Она долго молчала, положив руки на стол. На левой — тускло поблескивало бедное узкое колечко.

— А что сын?

— Алеша? Закончил институт, работает землеустроителем. Он в области живет, там у них контора. Семья у него хорошая, жена Нина, дочь Машенька, внучка моя. Зовут к себе, да куда я теперь. Все мое здесь.

Сердце у меня оглушительно стучало, я хотел спросить ее о том, что из догадки превратилось почти в уверенность, но я не мог найти слов и неловко, стыдясь себя, сказал:

— Отчего же не переехать. Полегче все-таки с сыном, повеселей.

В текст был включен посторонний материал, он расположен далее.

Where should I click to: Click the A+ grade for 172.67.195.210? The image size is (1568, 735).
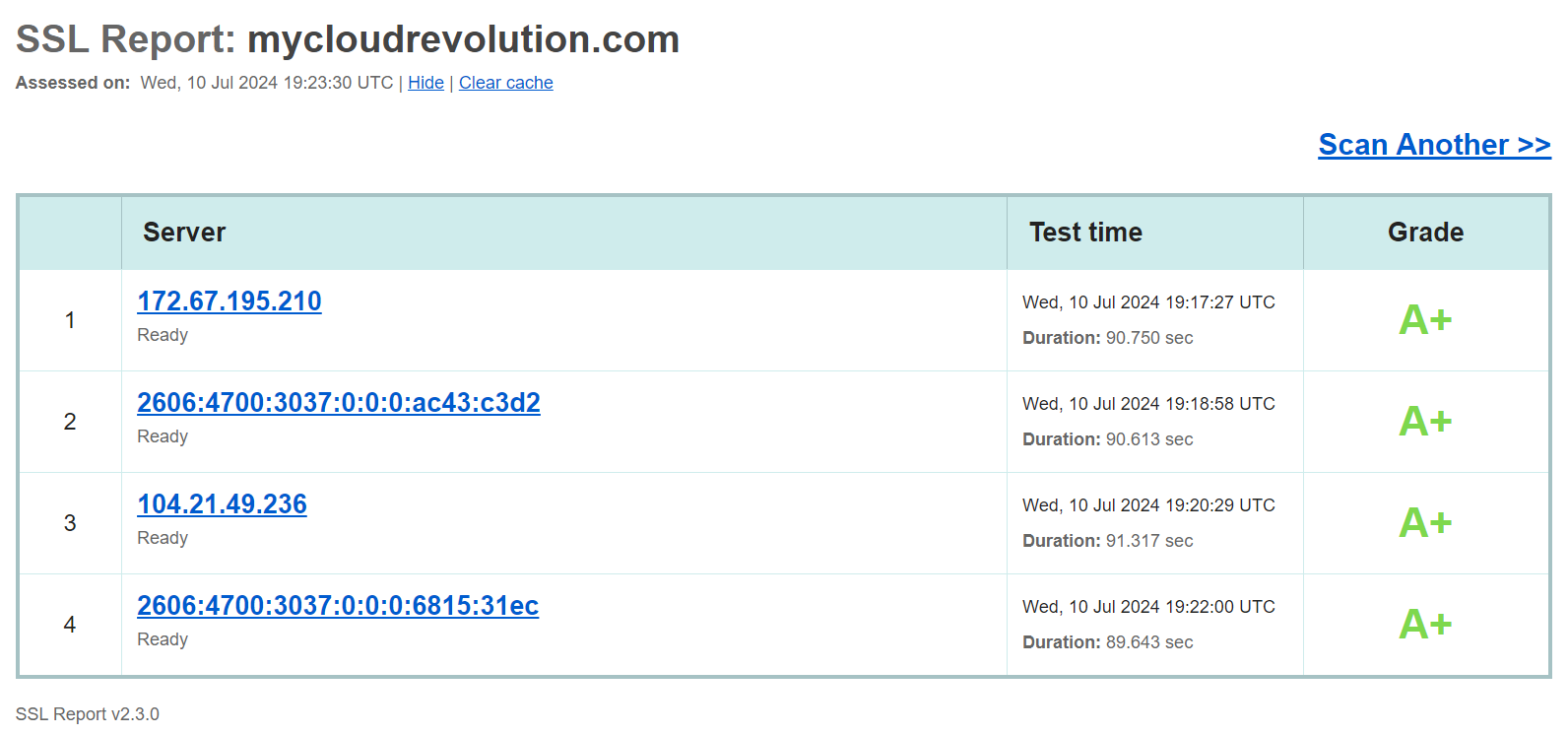(x=1425, y=320)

— Да, — тускло произнесла она, — повеселей... — И вдруг торопливым, быстрым шепотом: — Ну что ты! Что ты говоришь, Сережа! Уехала бы и не свиделась с тобой и ничего не узнала. Так и оплакивала бы тебя и молодость нашу. Одна у меня жизнь: деревня одна, сын один и бабское счастье одно.

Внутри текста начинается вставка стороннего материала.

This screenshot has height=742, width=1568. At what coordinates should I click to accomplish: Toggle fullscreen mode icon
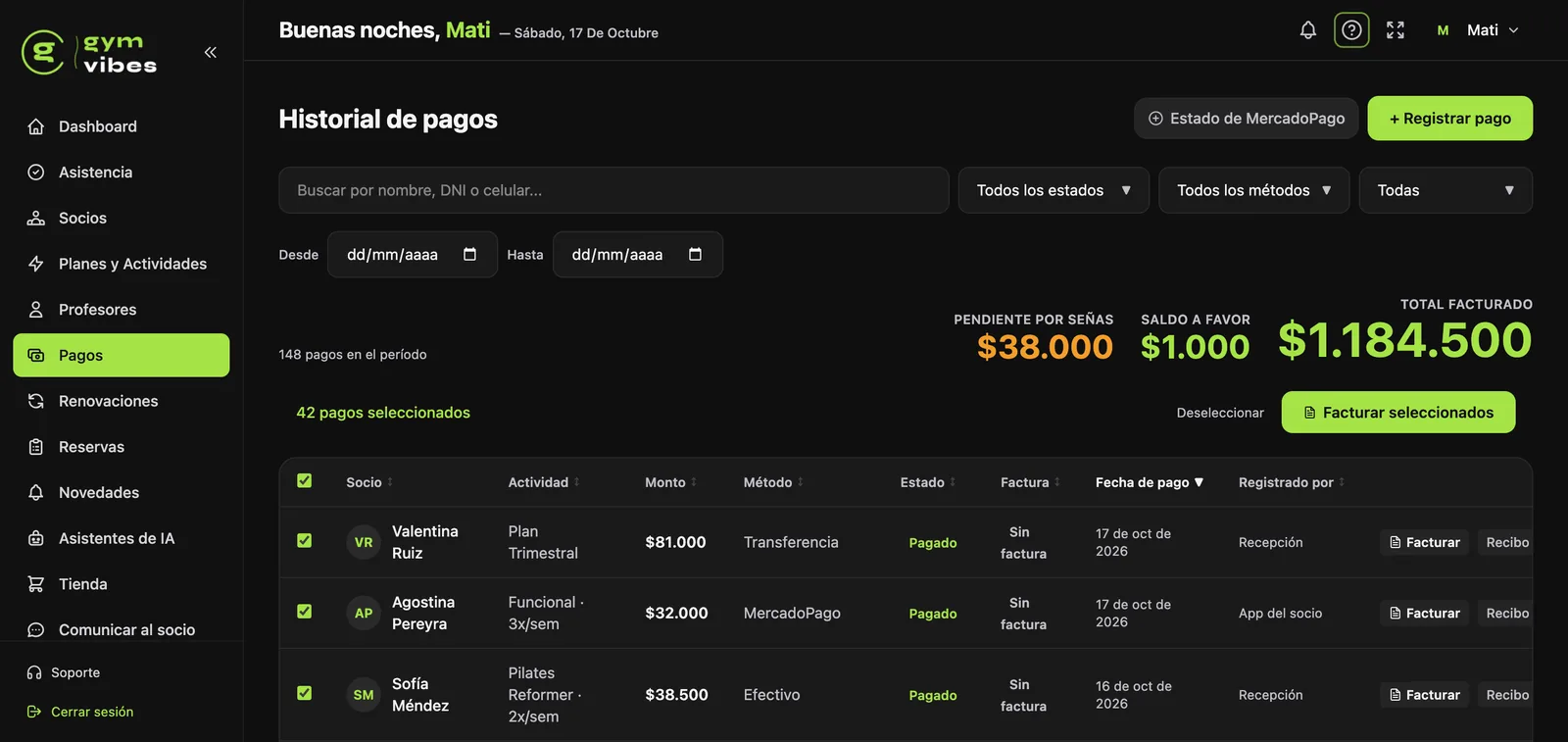(1396, 30)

Она поднялась и открыла окно. В комнату ударило запахом вечерних трав и сырых лугов.

— Твой это сын, Сережа.

В вечернем сумраке черты ее лица обострились, оно сделалось жестким, почти незнакомым.

— Мой? — Голос у меня сел, губы дергались, глаза застилало горячей пеленой. Что-то пело и плакало во мне и кричало надсадно, но я только сказал: — Сын! — И снова: — Мой!

Она подошла, обняла меня, прижала голову к груди.

— Боль ты моя сладкая, Сережа. Любовь моя горькая. Седой весь... Что же она с нами сделала, жизнь?

...Кричала в низине какая-то ночная птица, свет луны скользил по стенам, медленно набирал силу, потом начал меркнуть, таять, погас... Я забывался в зыбком полусне, уходил в даль лет с чувством тоски и щемящего, непоправимого одиночества, словно не надеялся на возвращение, но снова возвращался в смутной тревоге и надежде.

За окном серело, с улицы тянуло свежестью. Я поднялся от какого-то властного зова. Мои горькие и мои радостные воспоминания, вина и стыд, мучившие меня, все исчезло. Свежий ток утреннего воздуха обмыл душу, позвал за собой, и тут я вспомнил: сын!